On trade, he criticised the continent’s continued reliance on raw material exports, noting that Africa produces over 70 per cent of global cocoa but captures less than 5 per cent of the $130 billion global chocolate market, while Nigeria supplies about 40 per cent of the world’s raw shea nuts yet holds roughly 1 per cent of the global shea products market.
He also pointed to the gap between the price of exported bauxite and the price of imported aluminium as an example of value lost due to a lack of local processing.
The former Senate President was equally critical of weak domestic revenue generation across the continent, noting that Nigeria’s tax-to-GDP ratio stands at roughly 6 per cent, among the lowest in the world for an economy of its size, compared with a Sub-Saharan African average of about 15.6 per cent and an OECD average of 34 per cent.
He recalled his own experience in the Senate pushing for open budget hearings and scrutiny of unremitted government revenues, describing the resistance he faced at the time.

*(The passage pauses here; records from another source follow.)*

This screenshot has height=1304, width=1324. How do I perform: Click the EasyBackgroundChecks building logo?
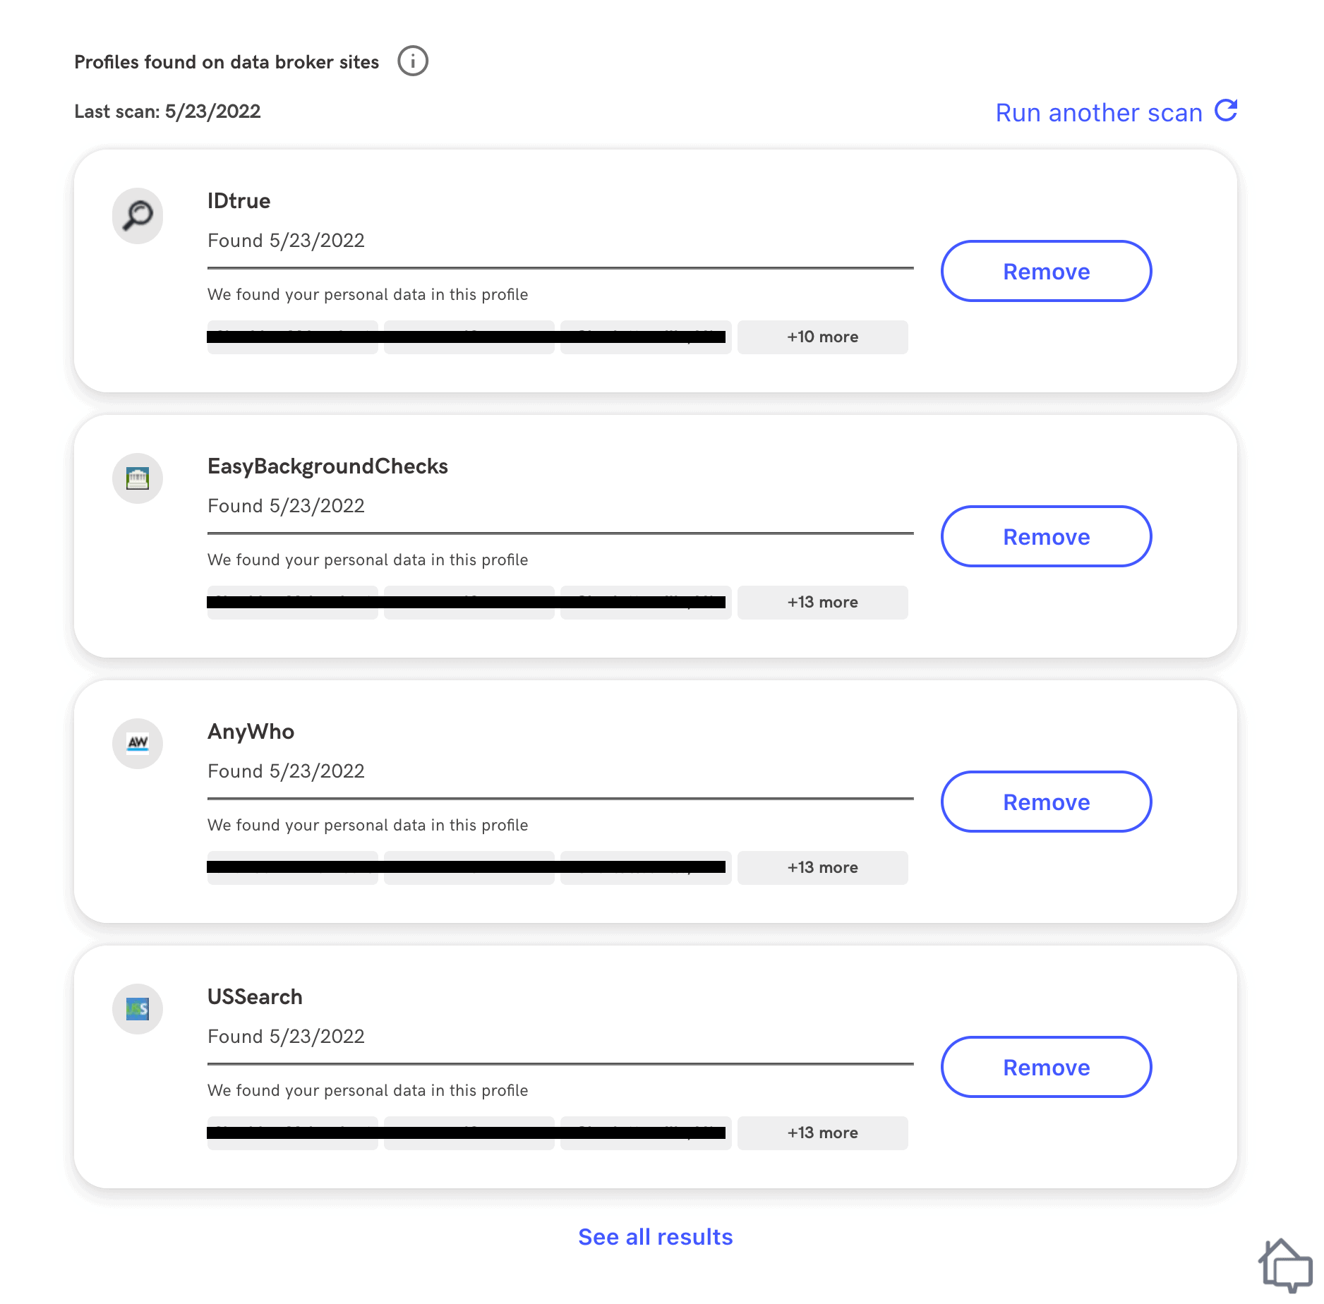pyautogui.click(x=138, y=478)
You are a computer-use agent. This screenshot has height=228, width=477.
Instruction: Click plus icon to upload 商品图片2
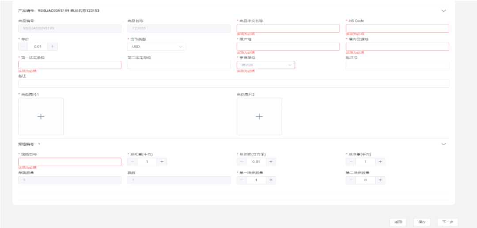tap(259, 116)
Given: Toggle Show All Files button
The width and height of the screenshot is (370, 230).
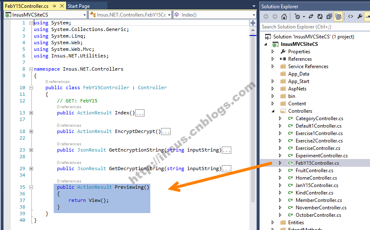Looking at the screenshot, I should tap(338, 17).
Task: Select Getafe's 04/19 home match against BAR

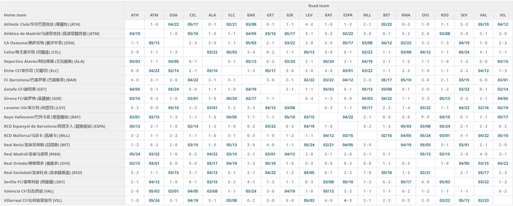Action: click(x=251, y=89)
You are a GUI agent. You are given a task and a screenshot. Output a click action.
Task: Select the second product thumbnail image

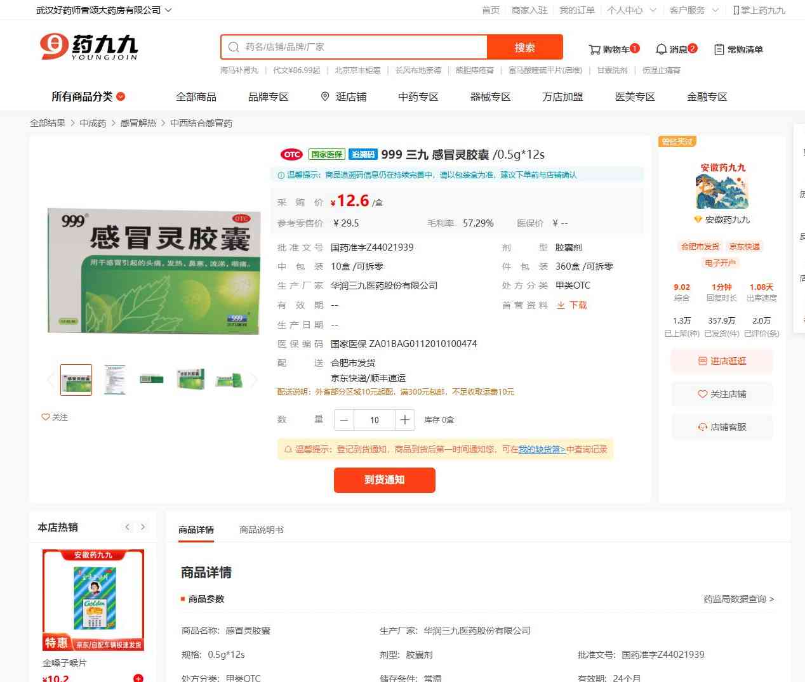pyautogui.click(x=115, y=380)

Turning to Europe, Saraki said he was not asking the bloc to simply replace USAID funding, but to support a “transformation model” built on trade, investment and long-term institutional partnership rather than short development project cycles.
He called for reform of EU-Africa trade frameworks, which he said currently allow African raw materials into European markets while keeping barriers on African manufactured goods.
He did not spare African governments either, urging them to accelerate domestic resource mobilisation, fully implement the African Continental Free Trade Area, and protect democratic institutions.